* [Your goal]:
Please reproduce the records from the line containing "has height=442, width=566." through the end of the records.

#####

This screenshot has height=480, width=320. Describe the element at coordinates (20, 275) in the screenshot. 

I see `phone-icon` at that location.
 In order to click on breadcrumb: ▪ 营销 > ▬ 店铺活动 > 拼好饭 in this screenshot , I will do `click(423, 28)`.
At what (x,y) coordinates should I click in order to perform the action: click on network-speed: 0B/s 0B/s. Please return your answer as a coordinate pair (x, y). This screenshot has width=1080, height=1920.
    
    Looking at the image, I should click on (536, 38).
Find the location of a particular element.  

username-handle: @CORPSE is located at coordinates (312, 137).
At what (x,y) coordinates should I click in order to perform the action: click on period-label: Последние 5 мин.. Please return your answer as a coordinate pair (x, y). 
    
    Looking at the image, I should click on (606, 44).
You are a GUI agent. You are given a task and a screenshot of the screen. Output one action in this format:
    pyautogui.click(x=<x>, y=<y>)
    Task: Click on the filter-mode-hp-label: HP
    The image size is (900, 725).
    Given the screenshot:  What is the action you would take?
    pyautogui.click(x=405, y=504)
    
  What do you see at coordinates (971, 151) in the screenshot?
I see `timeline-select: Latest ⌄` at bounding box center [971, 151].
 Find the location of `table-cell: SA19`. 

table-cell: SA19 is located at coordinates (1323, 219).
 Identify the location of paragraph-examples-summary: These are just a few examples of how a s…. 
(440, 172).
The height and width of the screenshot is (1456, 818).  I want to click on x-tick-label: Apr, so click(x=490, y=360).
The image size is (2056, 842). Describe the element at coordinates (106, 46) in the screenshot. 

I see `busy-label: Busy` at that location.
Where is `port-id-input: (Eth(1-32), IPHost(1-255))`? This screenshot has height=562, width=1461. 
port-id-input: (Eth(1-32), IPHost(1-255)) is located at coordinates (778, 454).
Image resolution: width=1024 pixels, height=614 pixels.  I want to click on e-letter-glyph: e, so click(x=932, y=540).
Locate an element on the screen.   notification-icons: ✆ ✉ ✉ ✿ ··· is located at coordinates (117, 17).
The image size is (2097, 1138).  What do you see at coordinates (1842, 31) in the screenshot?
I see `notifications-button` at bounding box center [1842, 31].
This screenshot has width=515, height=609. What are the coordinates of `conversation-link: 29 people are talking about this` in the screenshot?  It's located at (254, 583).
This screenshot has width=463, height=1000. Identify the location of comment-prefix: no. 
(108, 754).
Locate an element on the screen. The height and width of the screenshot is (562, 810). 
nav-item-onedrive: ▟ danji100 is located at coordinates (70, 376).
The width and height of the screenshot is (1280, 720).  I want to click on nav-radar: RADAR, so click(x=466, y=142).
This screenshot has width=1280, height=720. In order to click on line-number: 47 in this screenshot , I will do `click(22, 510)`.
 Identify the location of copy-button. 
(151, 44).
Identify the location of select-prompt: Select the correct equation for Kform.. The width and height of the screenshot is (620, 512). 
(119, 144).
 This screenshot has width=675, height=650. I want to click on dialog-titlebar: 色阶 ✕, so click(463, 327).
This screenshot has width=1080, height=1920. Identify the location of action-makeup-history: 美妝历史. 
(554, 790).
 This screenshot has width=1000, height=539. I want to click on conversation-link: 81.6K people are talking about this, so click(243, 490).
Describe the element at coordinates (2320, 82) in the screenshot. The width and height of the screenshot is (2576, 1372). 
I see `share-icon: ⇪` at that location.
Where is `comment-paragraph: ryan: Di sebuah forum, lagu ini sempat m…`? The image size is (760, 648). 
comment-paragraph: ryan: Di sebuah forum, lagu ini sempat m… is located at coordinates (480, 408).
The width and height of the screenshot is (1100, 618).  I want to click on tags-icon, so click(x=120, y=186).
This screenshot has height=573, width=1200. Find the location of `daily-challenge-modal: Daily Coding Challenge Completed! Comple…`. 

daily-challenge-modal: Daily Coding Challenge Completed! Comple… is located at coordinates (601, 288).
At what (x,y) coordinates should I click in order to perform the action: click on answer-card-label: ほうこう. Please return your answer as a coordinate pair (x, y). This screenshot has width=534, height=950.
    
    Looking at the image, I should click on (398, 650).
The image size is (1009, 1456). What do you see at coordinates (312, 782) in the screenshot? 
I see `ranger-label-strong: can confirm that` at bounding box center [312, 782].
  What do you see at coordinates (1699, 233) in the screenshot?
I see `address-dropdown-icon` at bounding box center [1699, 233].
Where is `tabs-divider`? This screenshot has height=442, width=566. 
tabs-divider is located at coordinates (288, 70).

#####

* [Answer]:
Where is `tabs-divider`? This screenshot has height=442, width=566. 
tabs-divider is located at coordinates (288, 70).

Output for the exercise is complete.